Mariotto di Bigio di Bindo Albertinelli (1474 – 1515)

Get a Mariotto Certificate of Authenticity for your painting (COA) for your Mariotto drawing.

For all your Mariotto artworks you need a Certificate of Authenticity (COA) in order to sell, to insure or to donate for a tax deduction.

Getting a Mariotto Certificate of Authenticity (COA) is easy. Just send us photos and dimensions and tell us what you know about the origin or history of your Mariotto painting or drawing.

If you want to sell your Mariotto painting or drawing use our selling services. We offer Mariotto selling help, selling advice, private treaty sales and full brokerage.

We have been authenticating Mariotto and issuing certificates of authenticity since 2002. We are recognized Mariotto experts and Mariotto certified appraisers. We issue COAs and appraisals for all Mariotto artworks.

Our Mariotto paintings and drawings authentications are accepted and respected worldwide.

Each COA is backed by in-depth research and analysis authentication reports.

The Mariotto certificates of authenticity we issue are based on solid, reliable and fully referenced art investigations, authentication research, analytical work and forensic studies.

We are available to examine your Mariotto painting or drawing anywhere in the world.

You will generally receive your certificates of authenticity and authentication report within two weeks. Some complicated cases with difficult to research Mariotto paintings or drawings take longer.

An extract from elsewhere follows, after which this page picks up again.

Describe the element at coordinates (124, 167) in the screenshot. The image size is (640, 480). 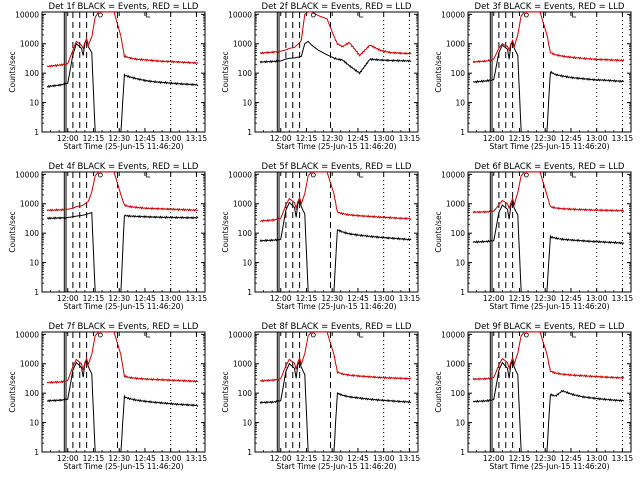
I see `panel-title: Det 4f BLACK = Events, RED = LLD` at that location.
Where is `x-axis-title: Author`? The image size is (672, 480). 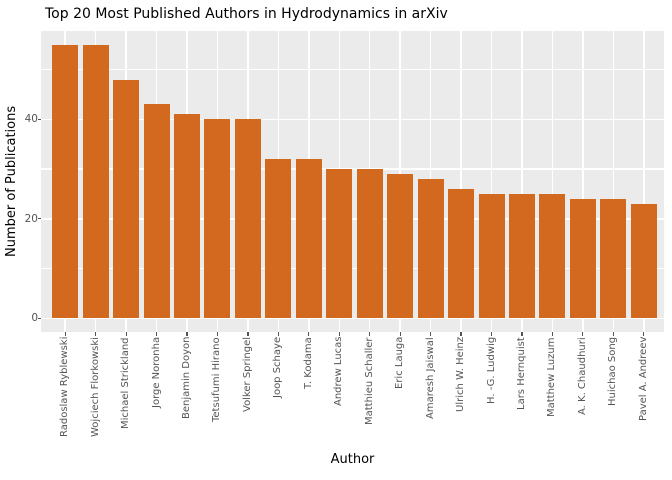
x-axis-title: Author is located at coordinates (352, 460).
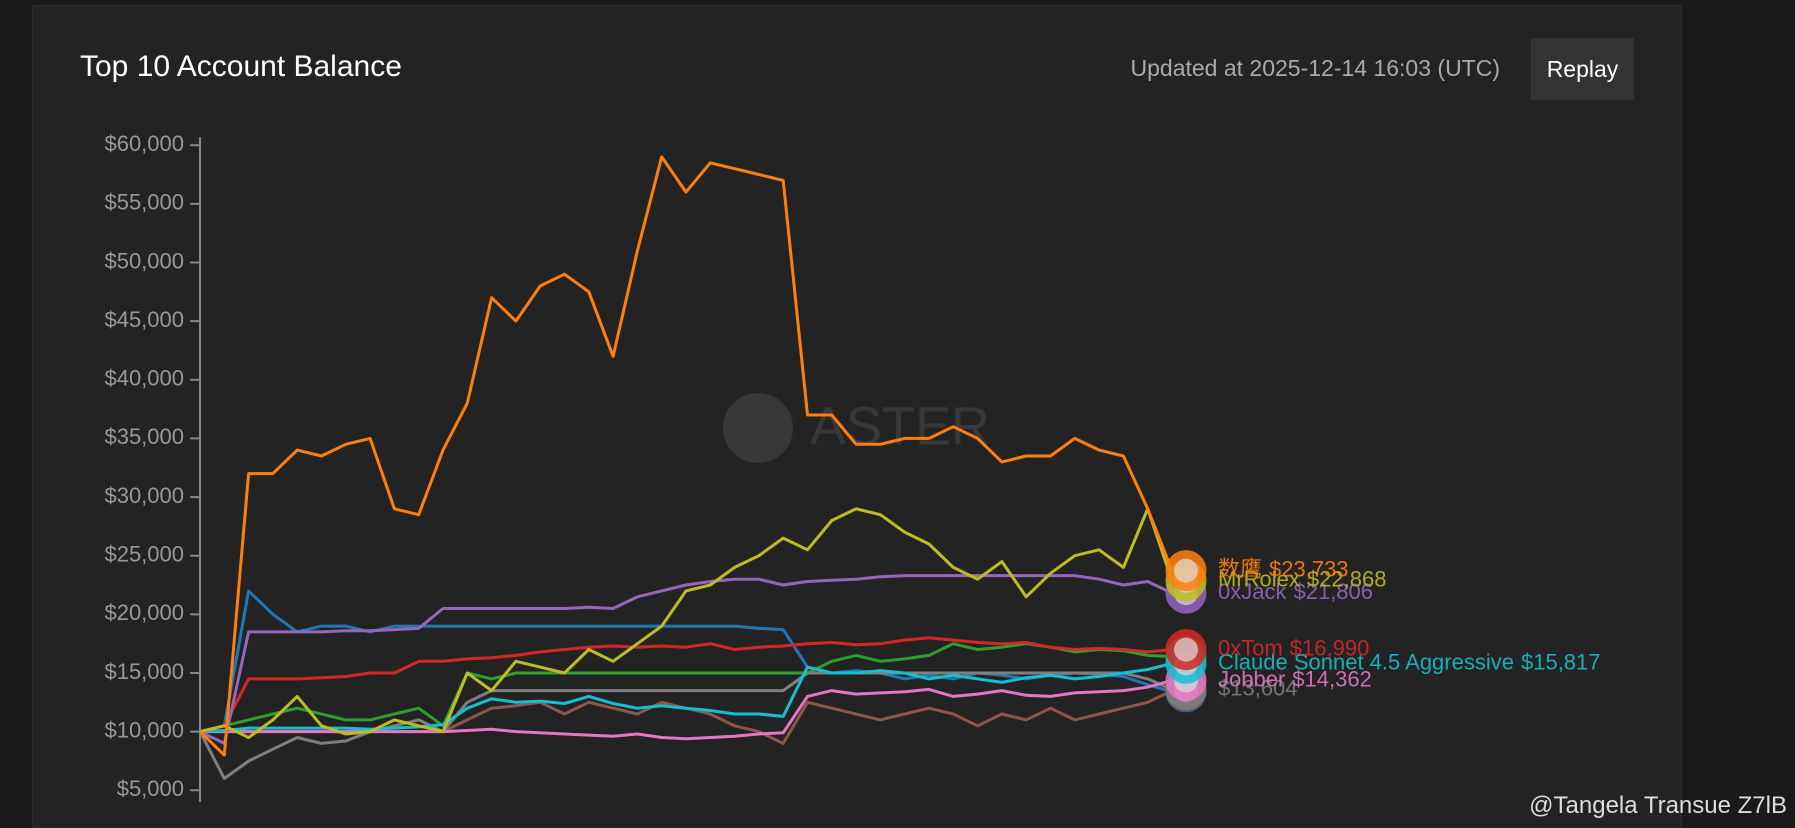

Our clients include Mariotto collectors, investors, tax authorities, insurance adjusters, appraisers, valuers, auctioneers, Federal agencies and many law firms.

We perform Mariotto art authentication, appraisal, certificates of authenticity (COA), analysis, research, scientific tests, full art authentications. We will help you sell your Mariotto or we will sell it for you.

art

Portrait of a Lady

Mariotto was a High Renaissance Italian painter of the Florentine school, closely involved with Fra Bartolomeo and influenced by Raphael.

art

The Madonna and Child in a Landscape

He was born in Florence.Already as a 12-year old boy, he became a pupil of Cosimo Rosselli, and a fellow-pupil with Fra Bartolomeo with whom he formed such an intimate brotherly rapport that in 1494 the two started their own studio in Florence. Vasari’s opinion was that Mariotto was not so well grounded in drawing as Bartolomeo, and he tells that, to improve his hand he had taken to drawing the antiquities in the Medici garden, where he was encouraged by Madonna Alfonsina, the mother of Duke Lorenzo II de’ Medici. When the Medici were temporarily banished in 1494, he returned to his friend, whose manner he copied so assiduously, according to Vasari, that his works were taken for Baccio’s. When, in the wake of Savonarola’s morality campaign, Baccio joined the Dominican order as Fra Bartolomeo in 1500 and gave up painting, Albertinelli, beside himself with the loss, would have joined him; but, spurred by his success in completing an unfinished Last Judgment of Bartolomeo’s, he resolved to carry on alone. Among his many students was Jacopo da Pontormo and Giuliano Bugiardini.

art

Madonna and Child Enthroned 1514

Mariotto was a most restless person and carnal in the affairs of love and apt to the art of living, and, taking a dislike to the studies and brain-wracking necessary to painting, being also often stung by the tongues of other painters, as is their way, he resolved to give himself to a less laborious and more jovial profession, and so opened the most lovely hostelry outside the Porta San Gallo, and at the sign of the Dragon at the Ponte Vecchio a tavern and inn. This life he led for many months, saying that he had taken up an art that was without muscles, foreshortening or perspective and, better still, without faultfinding, and that the art that he had given up imitated flesh and blood, but this one created flesh and blood; in this if you had good wine you heard yourself praised, but in that every day you were blamed. But at last the low life became an annoyance to him, and, filled with remorse, he returned to painting. ::—Giorgio Vasari, Le Vite de’ più eccelenti architetti, pittori… vol. iv.

Albertinelli’s paintings bear the imprint of Perugino’s sense of volumes in space and perspective, Fra Bartolomeo’s coloring, the landscape portrayal of Flemish masters like Memling, and Leonardo’s sfumato technique. His chief paintings are in Florence, notably his masterpiece, the Visitation (1503) at the Uffizi.

art

The Visitation 1503

Still wondering about an Italian painting in your family collection? Contact us…it could be by Mariotto.


Reviews


1,217 global ratings

5 Star

% 97

4 Star

% 0

3 Star

% 0

2 Star

% 2

1 Star

% 1

Your evaluation is very important to us. Thank you.